Posted on the 02 July 2012 by Periscope @periscopepost
Enrique Peña Nieto, president elect of Mexico Enrique Peña Nieto, president elect of Mexico

The background

With votes still being counted, PRI candidate Enrique Peña Nieto is in the lead by six percentage points after Sunday’s presidential election in Mexico – returning power to the authoritarian party Mexicans voted out of office 12 years ago.

Peña Nieto has taken to television to claim his victory and Mexico’s current president, Felipe Calderon, has welcomed Peña Nieto as his successor, but the presumptive winner’s biggest rival, leftist party leader and former Mexico DF mayor Lopez Obrador has refused to concede the election. It’s the second time Obrador has refused to concede an election – six years ago, he lost the 2006 presidential election to Calderon by 1 percentage point; he refusal to give up the election set off a series of protests that locked down Mexico’s capital city for months.

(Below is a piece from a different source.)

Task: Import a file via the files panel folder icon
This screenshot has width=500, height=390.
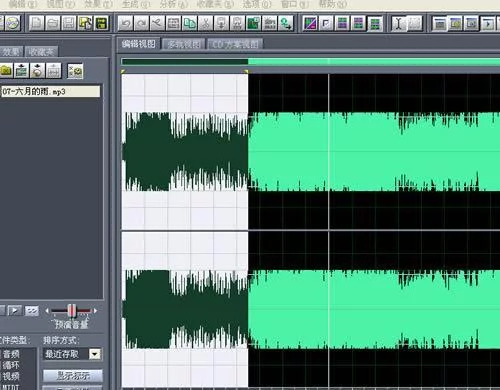Action: tap(6, 70)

Peña Nieto’s victory is being seen as a vote for the old guard, as well as a rejection of the current administration’s pursuit of the increasingly violent war on drug cartels. The peso rallied on the news of his win and on the strength of his promise to boost economic growth and private investment, to rank fourth most amongst world powers.

Who is Enrique Peña Nieto?

Institutional Revolution Party candidate Peña Nieto, 45, has been in the political game since 1990, and was governor of the State of Mexico, the country’s most populous state, from 2005 to 2011. He is touted as a realist, a pragmatic leader who can get things done, but his detractors see him as the telegenic face of an old authoritative regime, poised to bring back dictatorship. According to a Wikileaked diplomatic cable, Peña Nieto “is not known for transparency when it comes to his friends and allies” and is cut from the same cloth as his party. Nevertheless, as el gober (“the guv”), he invested heavily both in public works and cleansing his party’s profile of the taint of authoritarianism. In his personal life, when Peña Nieto’s first wife died in 2007, he became one of Mexico’s most eligible bachelors – until he married a glamourous Televisa soap opera star. The President-elect is “a charming and extremely good-looking nonentity”, who speaks no foreign languages and has barely traveled outside of Mexico, wrote Gwynne Dyer at The Salt Lake Tribune. When asked what three books influenced him the most, “he struggled to name any books at all. Finally, he came up with two: the Bible, and a Jeffrey Archer potboiler.”

A return to the old guard

PRI dominated Mexico’s political scene for 71 years, but in recent years has attempted to rehabilitate its dictatorial image and portray itself as a modern party. Whether that was the deciding factor in the vote or it was the sluggish Mexican economy, combined with the on-going and increasingly bloody military war on drug cartels, media outlets around the world are seeing this as a return to the old guard.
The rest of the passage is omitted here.